A shocking new poll finds that President Joe Biden’s approval rating has fallen so low he is among the least-liked in the history of the country.
With the country in the throes of a major inflationary cycle and perhaps on the cusp of a recession, new data collected by polling firm Civiqs, Biden’s job approval has tanked to a shocking 32 percent this month, down from a nearly-as-bad 34 percent last month. The new approval rating — less than one-third of Americans — is Biden’s lowest since he took office and among the worst showing for a U.S. president in modern history.
“A whopping 57 percent of respondents said they do not approve of Biden’s job performance,” One America News reported, citing the polling data.
“In addition to this, the president’s net approval ratings are now negative in 48 states, which is up from 47 states last month with the exception of Hawaii and Vermont. Biden now has a national net approval rating of -25 and most respondents are concerned about his poor handling of the economy,” the outlet added.
New / poll: Many Democrats feel disappointed with President Biden.
Percent of Ds who agree: “When President Biden took office, I thought he was going to do more to help people like me.”
Democrats, total: 44%
Democrats, age 18-34: 62%— Civiqs
Meanwhile, administration officials as well as the president are continuing to discount reports suggesting a recession is either here or looming.
Asked on the sand near his vacation home in Rehoboth Beach, Del., about economic experts “saying a recession is more likely than ever,” Biden barked on Saturday: “Not — the majority of them aren’t saying that. Come on, don’t make things up, OK?
“Now you sound like a Republican politician,” the president complained before realizing how he came off and insisting, “I’m joking. That was a joke,” the New York Post .
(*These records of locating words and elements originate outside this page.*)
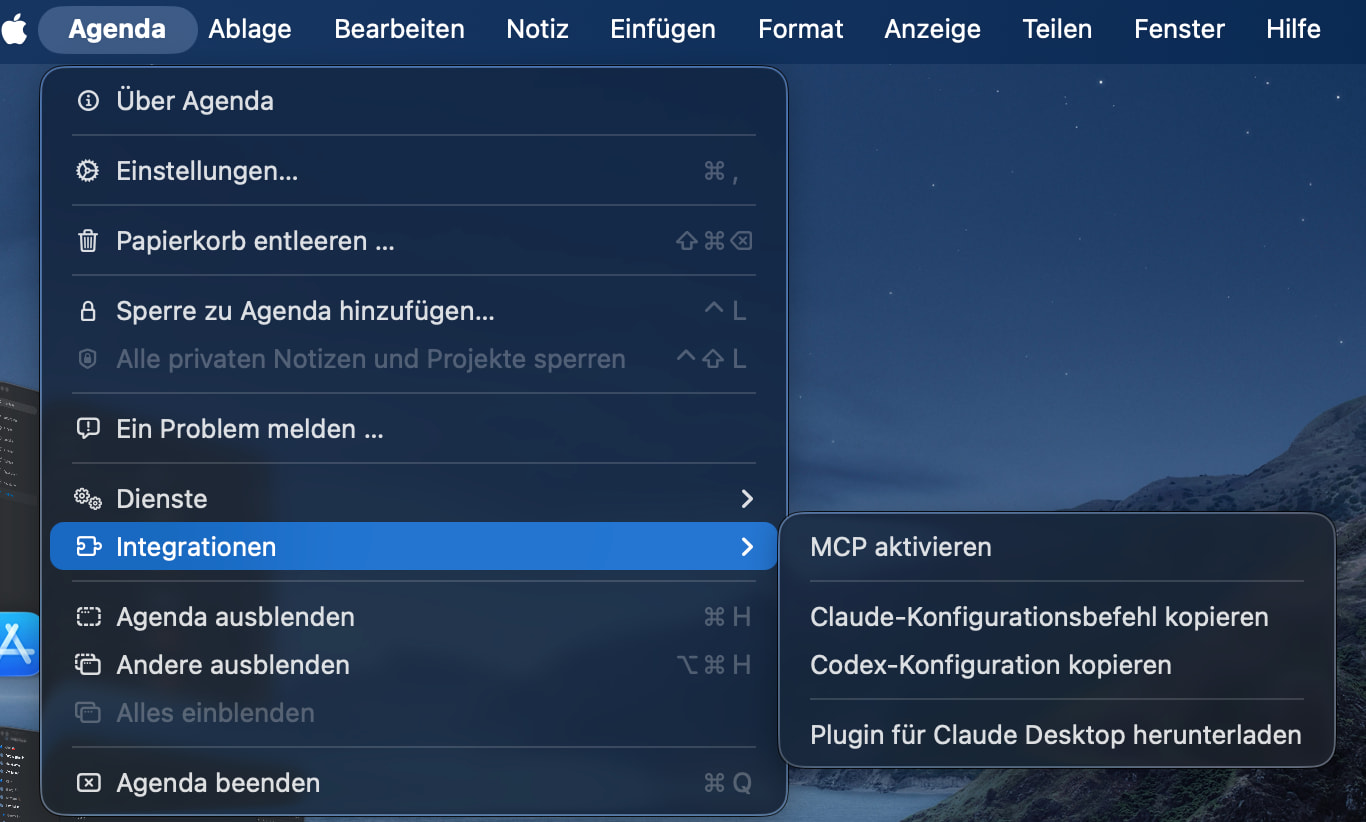Enable MCP via MCP aktivieren

click(x=900, y=547)
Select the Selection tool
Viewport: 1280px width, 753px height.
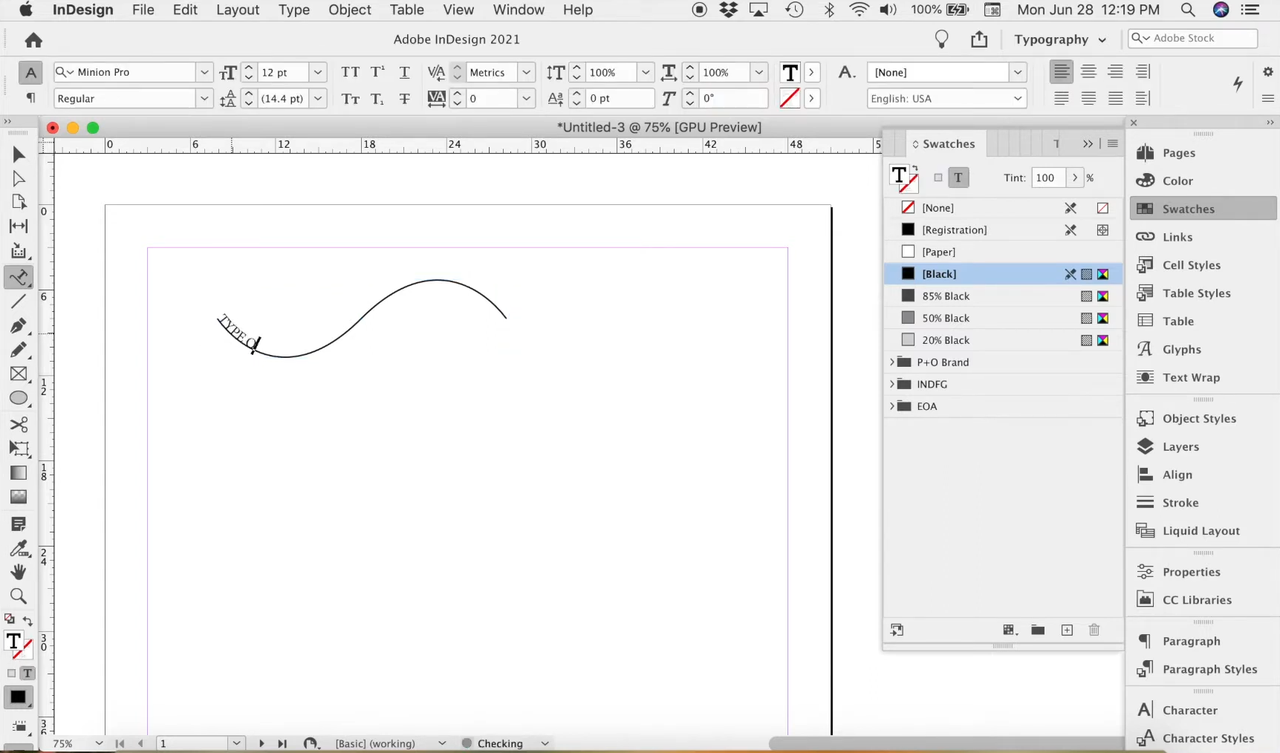(18, 153)
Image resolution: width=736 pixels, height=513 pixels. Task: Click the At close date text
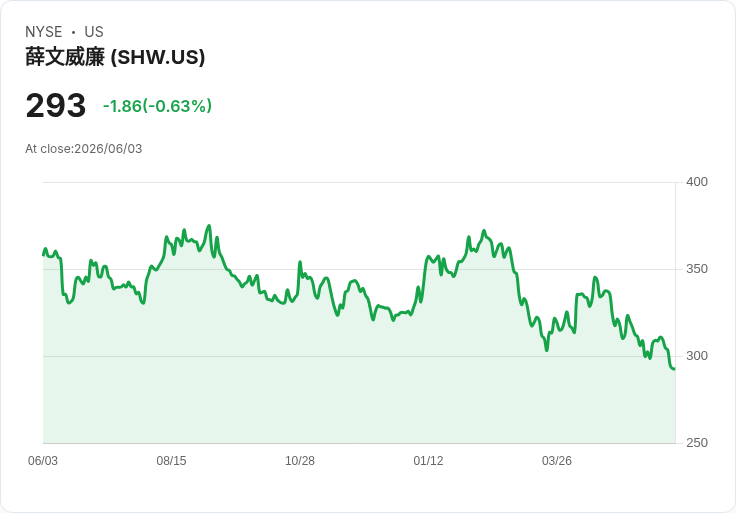click(x=84, y=149)
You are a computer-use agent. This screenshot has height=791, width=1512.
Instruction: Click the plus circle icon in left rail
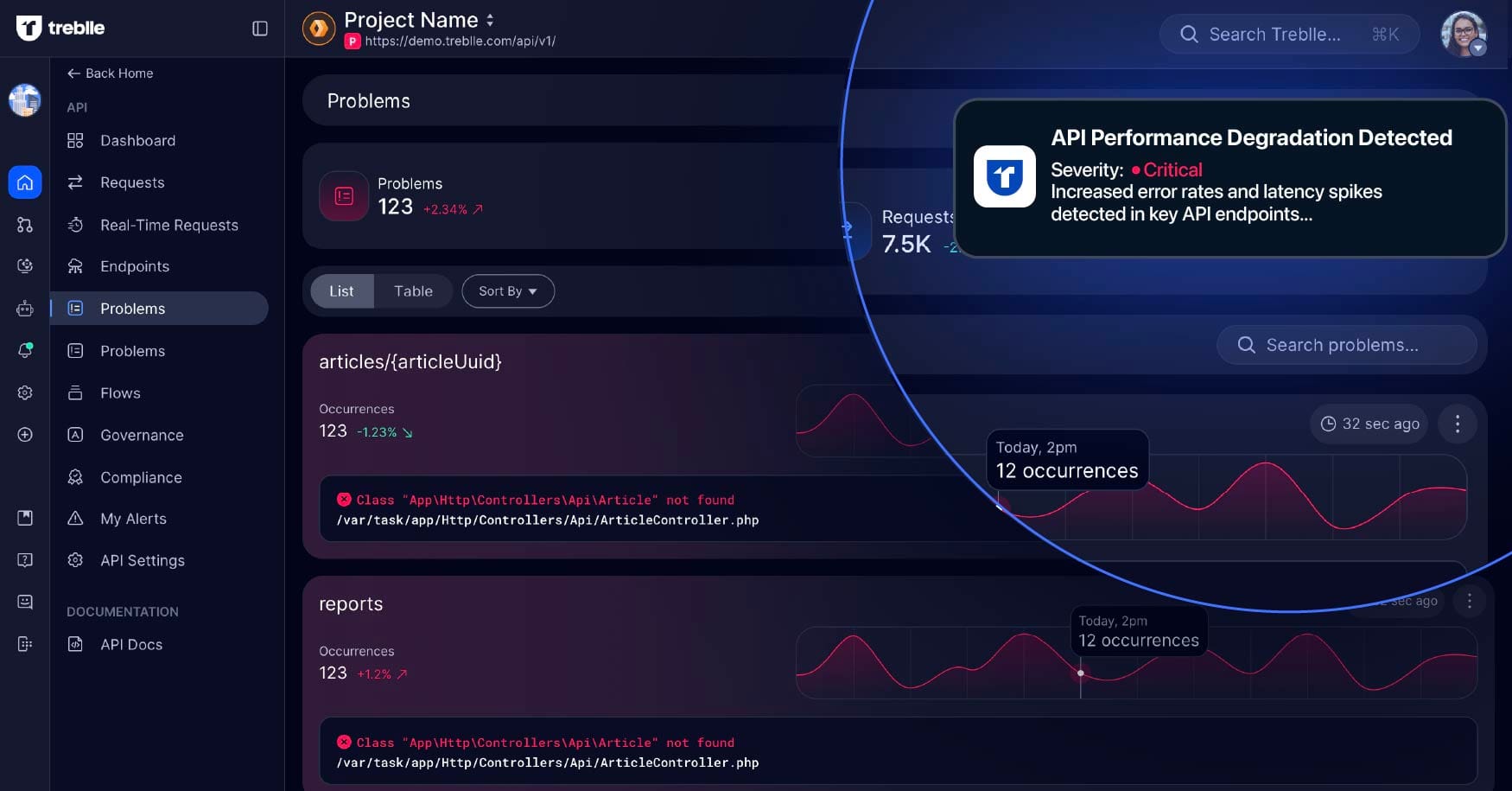pyautogui.click(x=25, y=435)
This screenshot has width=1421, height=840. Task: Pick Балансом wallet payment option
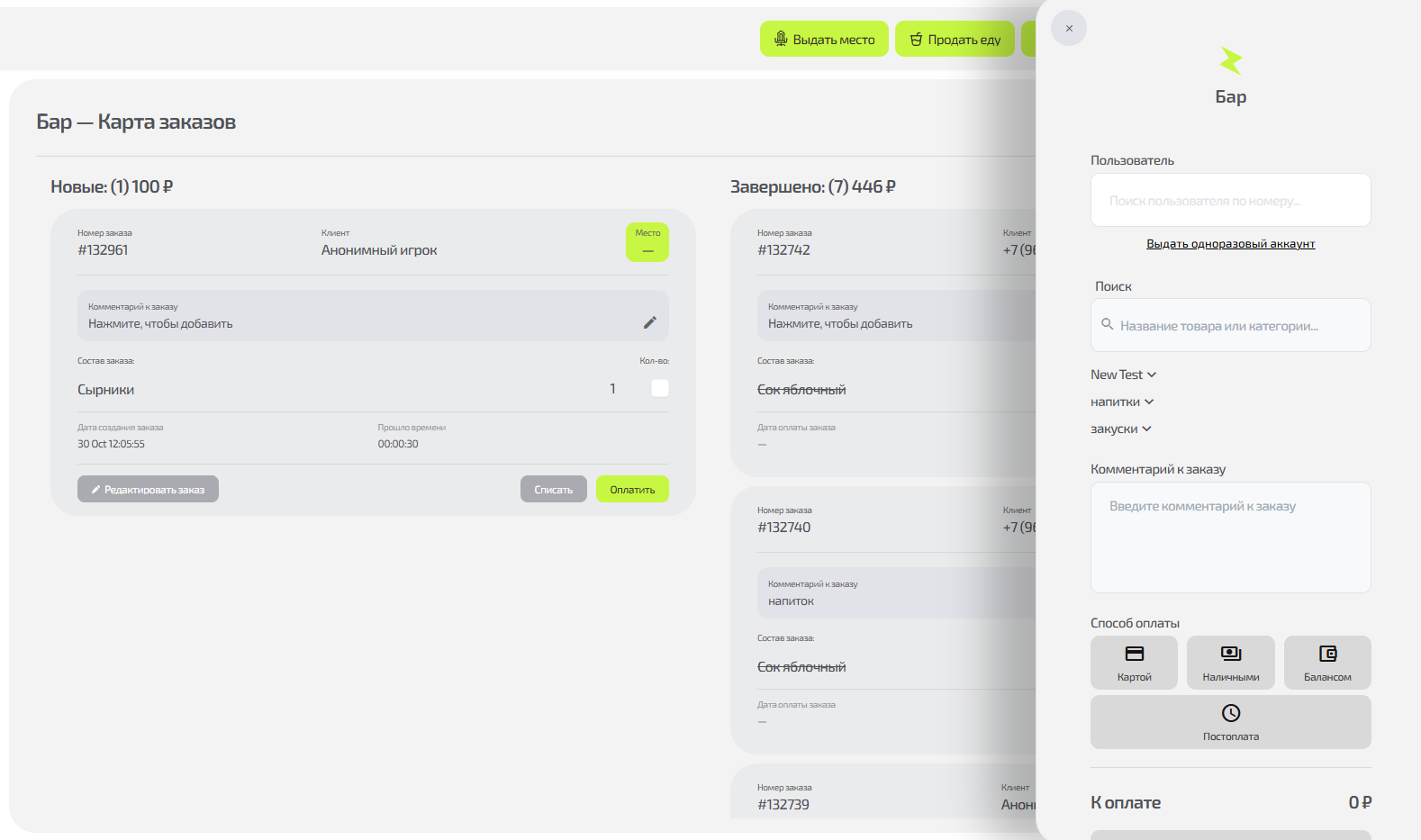tap(1327, 663)
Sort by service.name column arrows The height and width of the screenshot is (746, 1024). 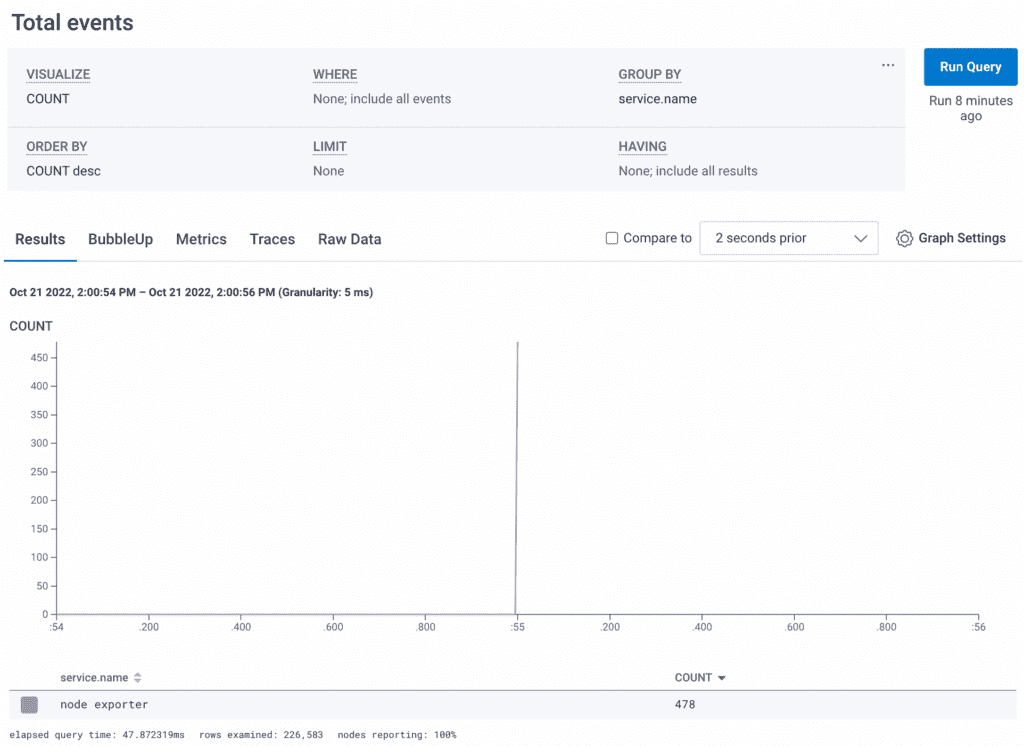[138, 678]
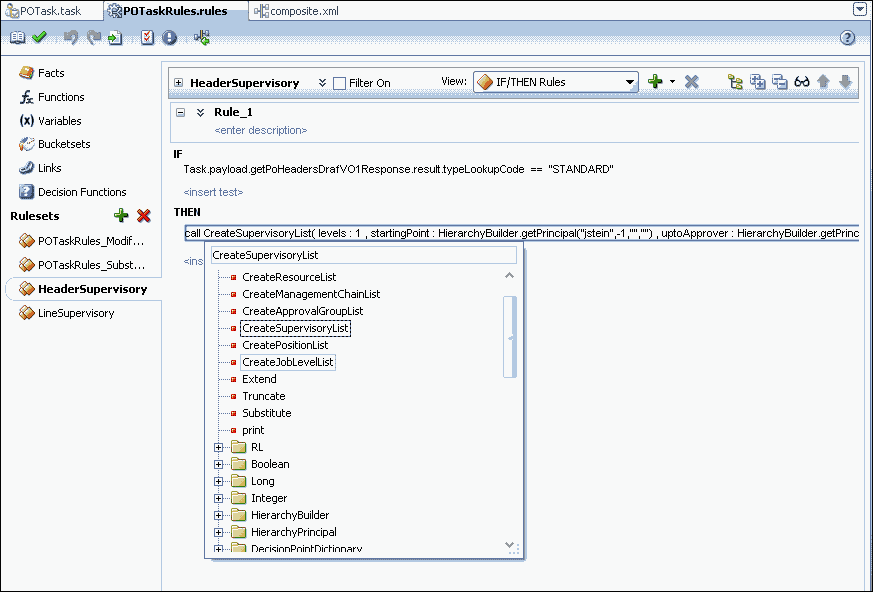Enable the Filter On checkbox
The height and width of the screenshot is (592, 873).
(x=340, y=82)
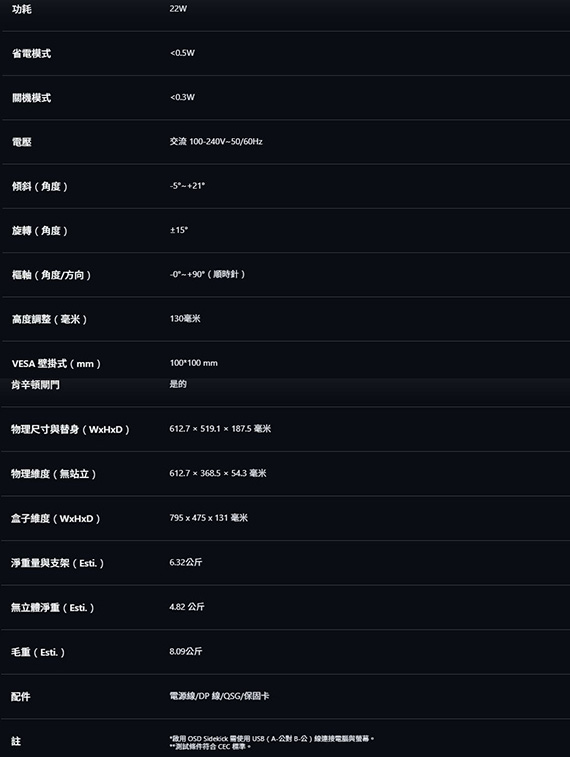The width and height of the screenshot is (570, 757).
Task: Select the ±15° rotation value
Action: click(179, 230)
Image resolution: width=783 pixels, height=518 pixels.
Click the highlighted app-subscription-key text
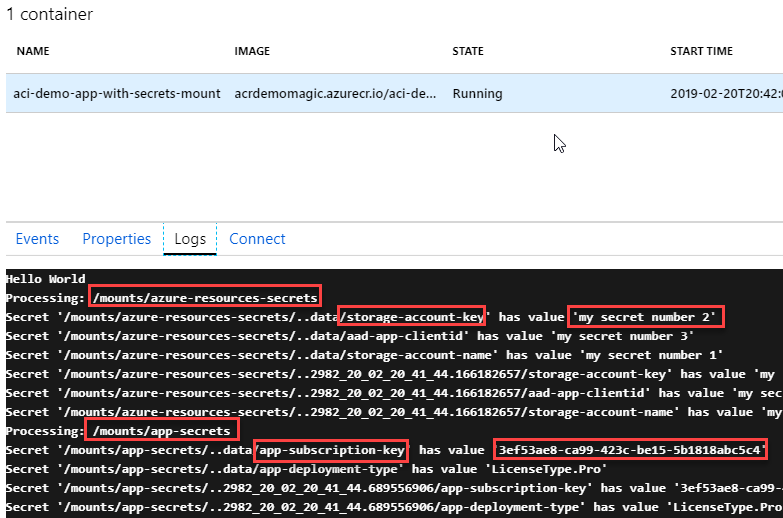click(x=331, y=450)
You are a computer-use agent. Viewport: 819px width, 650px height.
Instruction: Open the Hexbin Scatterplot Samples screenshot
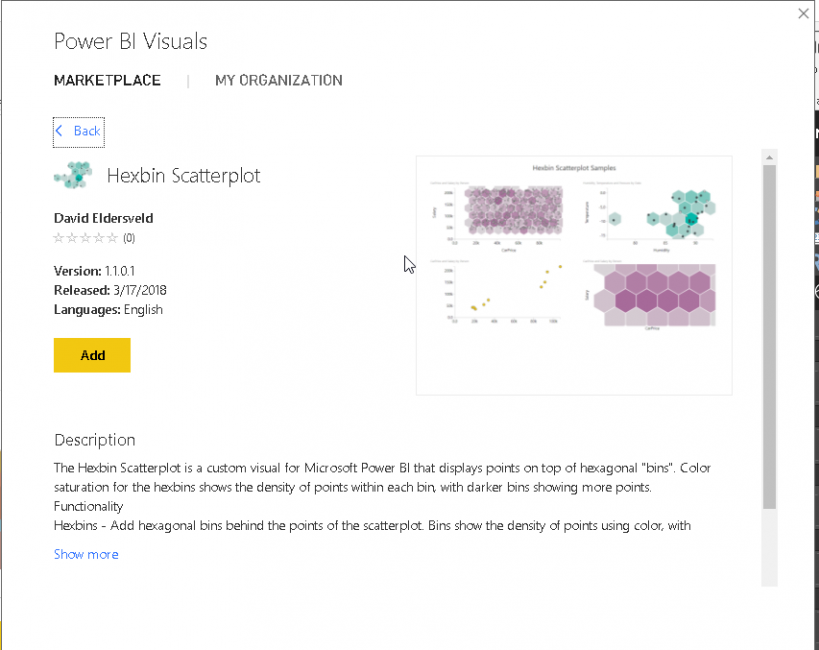[x=574, y=275]
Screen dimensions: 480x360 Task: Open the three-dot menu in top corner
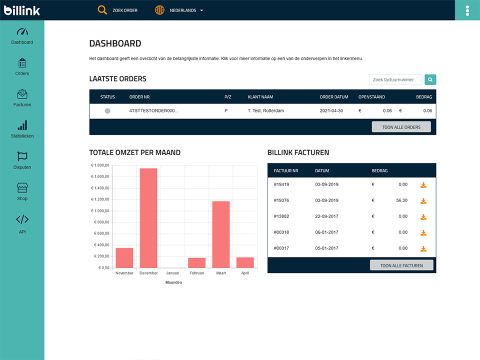(467, 10)
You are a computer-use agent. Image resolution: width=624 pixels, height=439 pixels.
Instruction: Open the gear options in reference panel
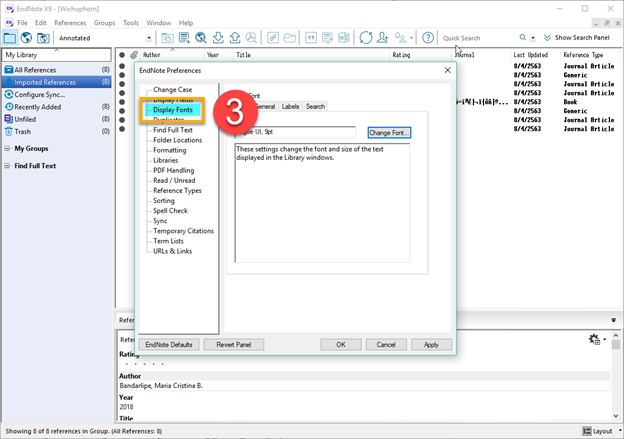[x=597, y=340]
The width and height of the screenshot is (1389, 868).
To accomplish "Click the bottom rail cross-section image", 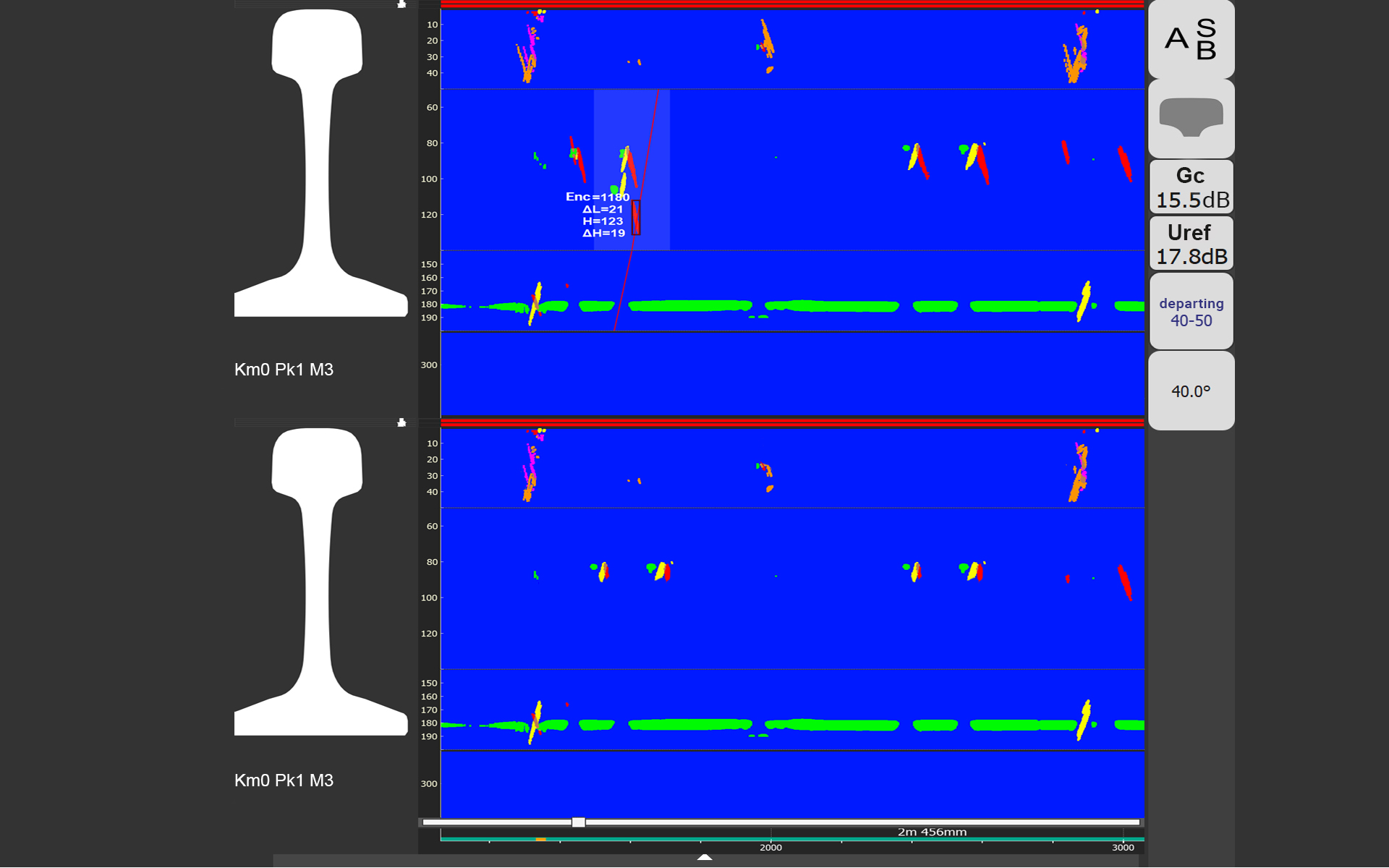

“But all kidding aside, no, I don’t think it is [inevitable],” Biden said. “I was talking to [former Treasury Secretary] Larry Summers this morning and there’s nothing inevitable about a recession.”
Other economists disagree, however, including Stephen Moore, who tweeted that the country has already entered a recessionary period.
“The recession is here:
-The stock market sold off
-Almost NO small business confidence
-Zero GDP Growth
-Inflation at 8 to 10 percent
Brace for impact!”
The recession is here:
-The stock market sold off
-Almost NO small business confidence
-Zero GDP Growth
-Inflation at 8 to 10 percentBrace for impact!
— Stephen Moore
And Americans are obviously concerned about a recession; Business Insider reports that they are searching that term more on Google now than at any time during the past 18 years.
Speaking to the Associated Press last week, Biden said the economy wouldn’t necessarily fall into recession, even as growth slows and inflation remains strong.
“First of all, it’s not inevitable,” he said. “Secondly, we’re in a stronger position than any nation in the world to overcome this inflation.”
But, according to Business Insider:
Such gloom is reflected in consumer sentiment over the US economy as high gas, food, and home prices hurt Americans’ wallets. Gas prices have soared to record highs as sanctions on Russia limit supply, with the current average national gas price rocketing above $5 per gallon, according to the American Automobile Association.
Consumer confidence has fallen to an all-time low. The University of Michigan consumer sentiment index hit a record lows of 50.2 in June, as a deteriorating economy, rising costs and concern about personal finances hit home. Economic slowdown is front of mind for millions of Americans. Google Trends data showing more people in the US have been looking up the word “recession” this week than at any time since 2004.
Economists at Bank Of America also believe a recession is likely.
“We see roughly a 40% chance of a recession next year. Our worst fears around the Fed have been confirmed: they fell way behind the curve and are now playing a dangerous game of catch up. We look for GDP growth to slow to almost zero, inflation to settle at around 3% and the Fed to hike rates above 4%,” the bank’s economists wrote.
Persistently high gas and food prices look to be the norm in the coming months, which is likely to further impact Biden’s approval rating as it continues the downward slide that began nearly a year ago.